Records for locating words and elements »
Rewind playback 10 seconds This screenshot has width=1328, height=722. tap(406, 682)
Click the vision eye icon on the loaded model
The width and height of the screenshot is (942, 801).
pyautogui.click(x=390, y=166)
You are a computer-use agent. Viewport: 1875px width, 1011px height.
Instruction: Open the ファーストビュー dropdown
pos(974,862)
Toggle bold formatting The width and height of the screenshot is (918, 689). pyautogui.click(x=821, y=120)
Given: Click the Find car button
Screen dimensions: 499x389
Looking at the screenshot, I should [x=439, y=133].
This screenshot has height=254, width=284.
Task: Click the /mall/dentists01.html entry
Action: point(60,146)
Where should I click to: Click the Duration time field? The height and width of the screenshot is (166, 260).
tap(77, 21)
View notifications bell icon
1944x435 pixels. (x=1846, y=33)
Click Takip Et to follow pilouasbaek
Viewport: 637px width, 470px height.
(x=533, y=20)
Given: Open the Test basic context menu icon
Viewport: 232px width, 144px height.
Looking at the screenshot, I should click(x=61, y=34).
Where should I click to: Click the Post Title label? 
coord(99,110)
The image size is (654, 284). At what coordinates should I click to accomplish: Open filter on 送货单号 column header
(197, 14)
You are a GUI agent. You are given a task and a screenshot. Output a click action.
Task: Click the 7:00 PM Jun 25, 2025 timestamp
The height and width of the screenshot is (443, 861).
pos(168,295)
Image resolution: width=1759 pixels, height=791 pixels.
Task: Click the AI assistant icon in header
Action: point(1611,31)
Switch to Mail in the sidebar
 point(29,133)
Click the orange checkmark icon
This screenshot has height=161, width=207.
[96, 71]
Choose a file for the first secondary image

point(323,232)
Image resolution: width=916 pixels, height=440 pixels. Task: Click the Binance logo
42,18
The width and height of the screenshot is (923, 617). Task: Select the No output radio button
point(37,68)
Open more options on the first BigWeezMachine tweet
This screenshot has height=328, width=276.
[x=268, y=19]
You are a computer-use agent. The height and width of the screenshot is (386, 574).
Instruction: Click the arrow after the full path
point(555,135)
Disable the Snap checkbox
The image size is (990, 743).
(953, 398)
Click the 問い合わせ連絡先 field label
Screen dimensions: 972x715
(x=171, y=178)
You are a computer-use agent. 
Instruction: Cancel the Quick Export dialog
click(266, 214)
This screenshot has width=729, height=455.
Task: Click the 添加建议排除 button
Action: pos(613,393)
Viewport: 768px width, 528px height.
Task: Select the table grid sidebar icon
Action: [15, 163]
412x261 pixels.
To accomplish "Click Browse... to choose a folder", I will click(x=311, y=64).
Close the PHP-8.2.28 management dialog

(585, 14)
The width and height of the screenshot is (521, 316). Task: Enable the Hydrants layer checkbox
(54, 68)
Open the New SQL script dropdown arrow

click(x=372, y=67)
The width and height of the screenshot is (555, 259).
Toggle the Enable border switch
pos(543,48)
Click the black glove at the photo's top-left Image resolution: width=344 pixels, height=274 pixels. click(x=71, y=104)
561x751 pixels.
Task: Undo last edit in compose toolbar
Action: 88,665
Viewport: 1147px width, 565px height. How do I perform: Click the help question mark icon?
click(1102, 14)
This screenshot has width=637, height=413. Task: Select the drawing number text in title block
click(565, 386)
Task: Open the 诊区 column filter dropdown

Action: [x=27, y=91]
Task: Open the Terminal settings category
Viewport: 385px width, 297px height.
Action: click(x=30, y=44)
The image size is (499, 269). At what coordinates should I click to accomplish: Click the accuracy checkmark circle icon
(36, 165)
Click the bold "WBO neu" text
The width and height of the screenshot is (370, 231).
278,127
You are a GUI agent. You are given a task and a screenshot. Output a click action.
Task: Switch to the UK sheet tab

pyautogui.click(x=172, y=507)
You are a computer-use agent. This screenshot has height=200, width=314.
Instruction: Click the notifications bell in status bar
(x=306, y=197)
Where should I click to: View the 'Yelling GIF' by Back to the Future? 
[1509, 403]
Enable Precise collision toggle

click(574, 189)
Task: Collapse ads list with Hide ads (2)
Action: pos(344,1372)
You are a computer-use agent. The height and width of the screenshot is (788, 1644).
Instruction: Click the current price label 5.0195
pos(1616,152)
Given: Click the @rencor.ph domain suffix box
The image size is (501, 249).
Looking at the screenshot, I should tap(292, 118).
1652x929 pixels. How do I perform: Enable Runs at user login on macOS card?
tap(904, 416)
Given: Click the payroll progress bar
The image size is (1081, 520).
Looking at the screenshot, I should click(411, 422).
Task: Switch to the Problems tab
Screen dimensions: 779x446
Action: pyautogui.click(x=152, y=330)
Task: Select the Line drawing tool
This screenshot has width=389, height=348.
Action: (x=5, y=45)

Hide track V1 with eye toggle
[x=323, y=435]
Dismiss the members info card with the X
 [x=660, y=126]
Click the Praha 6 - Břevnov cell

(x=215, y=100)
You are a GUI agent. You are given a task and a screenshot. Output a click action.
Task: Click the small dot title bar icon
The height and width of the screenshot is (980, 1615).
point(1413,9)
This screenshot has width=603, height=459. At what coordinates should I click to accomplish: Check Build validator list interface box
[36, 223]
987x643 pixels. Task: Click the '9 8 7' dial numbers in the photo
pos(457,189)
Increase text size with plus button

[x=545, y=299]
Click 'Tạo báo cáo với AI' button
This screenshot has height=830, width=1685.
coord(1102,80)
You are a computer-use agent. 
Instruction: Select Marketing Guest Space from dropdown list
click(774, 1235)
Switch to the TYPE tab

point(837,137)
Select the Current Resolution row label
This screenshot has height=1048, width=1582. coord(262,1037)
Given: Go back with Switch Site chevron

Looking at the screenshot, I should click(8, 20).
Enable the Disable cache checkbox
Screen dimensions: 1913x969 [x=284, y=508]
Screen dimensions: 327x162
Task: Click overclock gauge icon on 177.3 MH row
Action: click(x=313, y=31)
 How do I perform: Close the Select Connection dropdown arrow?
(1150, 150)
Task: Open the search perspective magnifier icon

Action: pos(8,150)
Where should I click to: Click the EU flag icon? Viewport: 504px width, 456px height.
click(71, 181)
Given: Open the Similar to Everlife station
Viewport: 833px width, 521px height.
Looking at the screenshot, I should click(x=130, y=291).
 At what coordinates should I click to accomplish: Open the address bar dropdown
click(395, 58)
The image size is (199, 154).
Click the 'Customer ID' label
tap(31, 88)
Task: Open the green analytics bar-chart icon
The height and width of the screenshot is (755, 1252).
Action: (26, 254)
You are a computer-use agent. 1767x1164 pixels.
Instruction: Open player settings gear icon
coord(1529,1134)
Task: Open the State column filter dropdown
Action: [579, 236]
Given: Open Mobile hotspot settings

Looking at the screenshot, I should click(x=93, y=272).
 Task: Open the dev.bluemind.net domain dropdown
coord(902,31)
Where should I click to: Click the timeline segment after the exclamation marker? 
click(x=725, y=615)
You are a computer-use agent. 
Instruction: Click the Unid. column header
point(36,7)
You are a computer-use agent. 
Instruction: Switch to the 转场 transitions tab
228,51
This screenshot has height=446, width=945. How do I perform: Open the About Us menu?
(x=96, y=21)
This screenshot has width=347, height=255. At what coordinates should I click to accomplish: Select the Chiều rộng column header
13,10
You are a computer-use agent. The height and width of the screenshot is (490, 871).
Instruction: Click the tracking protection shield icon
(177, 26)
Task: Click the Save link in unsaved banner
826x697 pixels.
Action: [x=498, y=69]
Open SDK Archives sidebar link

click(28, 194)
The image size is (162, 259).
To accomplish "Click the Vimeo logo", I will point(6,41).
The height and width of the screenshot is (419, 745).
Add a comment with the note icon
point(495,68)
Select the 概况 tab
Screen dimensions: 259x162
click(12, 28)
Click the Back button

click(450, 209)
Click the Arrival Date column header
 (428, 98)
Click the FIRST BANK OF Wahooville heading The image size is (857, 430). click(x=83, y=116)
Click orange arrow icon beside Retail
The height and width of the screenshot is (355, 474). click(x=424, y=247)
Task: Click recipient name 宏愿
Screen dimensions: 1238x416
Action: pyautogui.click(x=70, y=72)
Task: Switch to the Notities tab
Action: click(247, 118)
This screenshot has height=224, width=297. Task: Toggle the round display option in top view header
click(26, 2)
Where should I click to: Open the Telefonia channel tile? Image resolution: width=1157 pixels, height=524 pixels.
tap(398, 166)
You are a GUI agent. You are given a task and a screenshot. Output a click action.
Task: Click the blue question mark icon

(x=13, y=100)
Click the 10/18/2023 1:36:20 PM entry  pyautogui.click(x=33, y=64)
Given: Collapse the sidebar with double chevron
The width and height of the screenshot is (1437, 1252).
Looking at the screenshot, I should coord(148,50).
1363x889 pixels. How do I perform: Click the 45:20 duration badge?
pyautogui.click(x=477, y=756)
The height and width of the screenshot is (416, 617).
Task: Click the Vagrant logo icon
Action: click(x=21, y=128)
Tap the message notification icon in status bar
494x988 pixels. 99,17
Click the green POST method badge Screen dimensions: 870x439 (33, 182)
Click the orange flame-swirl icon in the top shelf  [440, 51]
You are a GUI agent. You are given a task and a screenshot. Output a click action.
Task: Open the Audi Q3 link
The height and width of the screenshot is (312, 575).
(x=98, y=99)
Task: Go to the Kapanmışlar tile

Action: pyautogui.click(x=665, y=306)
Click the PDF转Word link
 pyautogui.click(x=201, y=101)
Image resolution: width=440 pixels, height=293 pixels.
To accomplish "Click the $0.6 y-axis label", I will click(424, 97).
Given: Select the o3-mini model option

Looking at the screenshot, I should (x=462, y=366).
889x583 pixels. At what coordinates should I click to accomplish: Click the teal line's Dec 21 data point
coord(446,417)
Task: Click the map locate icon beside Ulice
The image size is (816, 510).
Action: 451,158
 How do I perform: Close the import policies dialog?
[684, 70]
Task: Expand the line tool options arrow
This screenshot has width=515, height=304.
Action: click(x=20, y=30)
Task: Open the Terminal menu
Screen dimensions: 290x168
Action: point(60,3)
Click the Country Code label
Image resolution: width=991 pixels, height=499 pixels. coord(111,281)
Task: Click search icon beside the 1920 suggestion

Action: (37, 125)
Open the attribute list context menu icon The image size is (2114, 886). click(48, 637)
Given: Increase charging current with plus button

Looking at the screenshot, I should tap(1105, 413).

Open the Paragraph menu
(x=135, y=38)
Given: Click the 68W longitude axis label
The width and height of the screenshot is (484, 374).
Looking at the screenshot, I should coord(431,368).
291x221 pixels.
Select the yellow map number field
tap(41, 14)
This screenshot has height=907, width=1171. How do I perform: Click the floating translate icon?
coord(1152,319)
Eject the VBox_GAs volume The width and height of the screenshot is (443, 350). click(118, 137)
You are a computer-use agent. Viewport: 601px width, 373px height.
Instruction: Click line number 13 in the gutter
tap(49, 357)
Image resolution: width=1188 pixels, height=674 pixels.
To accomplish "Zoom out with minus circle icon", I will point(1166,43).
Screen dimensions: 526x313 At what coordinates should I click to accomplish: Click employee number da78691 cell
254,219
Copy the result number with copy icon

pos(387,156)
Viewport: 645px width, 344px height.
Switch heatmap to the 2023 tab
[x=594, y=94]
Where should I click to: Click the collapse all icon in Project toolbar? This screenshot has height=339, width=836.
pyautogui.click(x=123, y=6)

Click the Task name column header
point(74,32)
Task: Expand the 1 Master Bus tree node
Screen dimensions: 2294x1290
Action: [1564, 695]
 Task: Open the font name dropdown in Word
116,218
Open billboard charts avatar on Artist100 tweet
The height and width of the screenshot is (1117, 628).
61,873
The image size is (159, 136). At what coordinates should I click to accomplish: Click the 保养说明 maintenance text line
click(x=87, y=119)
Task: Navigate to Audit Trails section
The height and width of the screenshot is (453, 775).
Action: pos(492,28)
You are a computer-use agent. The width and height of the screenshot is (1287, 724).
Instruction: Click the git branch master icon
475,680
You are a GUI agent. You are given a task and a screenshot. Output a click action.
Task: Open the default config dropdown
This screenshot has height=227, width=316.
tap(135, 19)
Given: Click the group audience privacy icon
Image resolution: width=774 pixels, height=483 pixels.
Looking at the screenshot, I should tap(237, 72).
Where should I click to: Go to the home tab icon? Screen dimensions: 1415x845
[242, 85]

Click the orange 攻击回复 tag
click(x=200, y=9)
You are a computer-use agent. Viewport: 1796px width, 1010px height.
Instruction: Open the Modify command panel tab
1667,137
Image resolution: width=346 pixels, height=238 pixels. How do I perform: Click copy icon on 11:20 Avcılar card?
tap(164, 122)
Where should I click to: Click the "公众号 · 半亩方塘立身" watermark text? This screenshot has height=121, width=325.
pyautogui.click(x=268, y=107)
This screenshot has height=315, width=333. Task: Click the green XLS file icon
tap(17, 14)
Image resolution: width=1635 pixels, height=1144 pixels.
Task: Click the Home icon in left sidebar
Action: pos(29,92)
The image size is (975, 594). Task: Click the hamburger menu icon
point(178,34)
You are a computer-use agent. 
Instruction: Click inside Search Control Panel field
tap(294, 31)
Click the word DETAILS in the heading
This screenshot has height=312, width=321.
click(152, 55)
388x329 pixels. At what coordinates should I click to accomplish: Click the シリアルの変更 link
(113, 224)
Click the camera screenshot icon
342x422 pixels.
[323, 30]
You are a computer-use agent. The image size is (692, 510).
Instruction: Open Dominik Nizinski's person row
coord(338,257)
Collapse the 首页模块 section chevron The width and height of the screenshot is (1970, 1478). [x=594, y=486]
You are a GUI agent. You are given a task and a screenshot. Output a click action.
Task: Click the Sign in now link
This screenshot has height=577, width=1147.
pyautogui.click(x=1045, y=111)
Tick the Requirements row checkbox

SET EXERCISE » Please repeat the stretch from the line containing "Given: Click the group audience privacy icon" through the line containing "click(x=200, y=9)", substituting "settings tab icon" for "home tab icon" and keeping everything else the same.

RESPONSE TO THE EXERCISE »
Given: Click the group audience privacy icon
Image resolution: width=774 pixels, height=483 pixels.
Looking at the screenshot, I should tap(237, 72).
Where should I click to: Go to the settings tab icon? Screen dimensions: 1415x845
[242, 85]

Click the orange 攻击回复 tag
click(x=200, y=9)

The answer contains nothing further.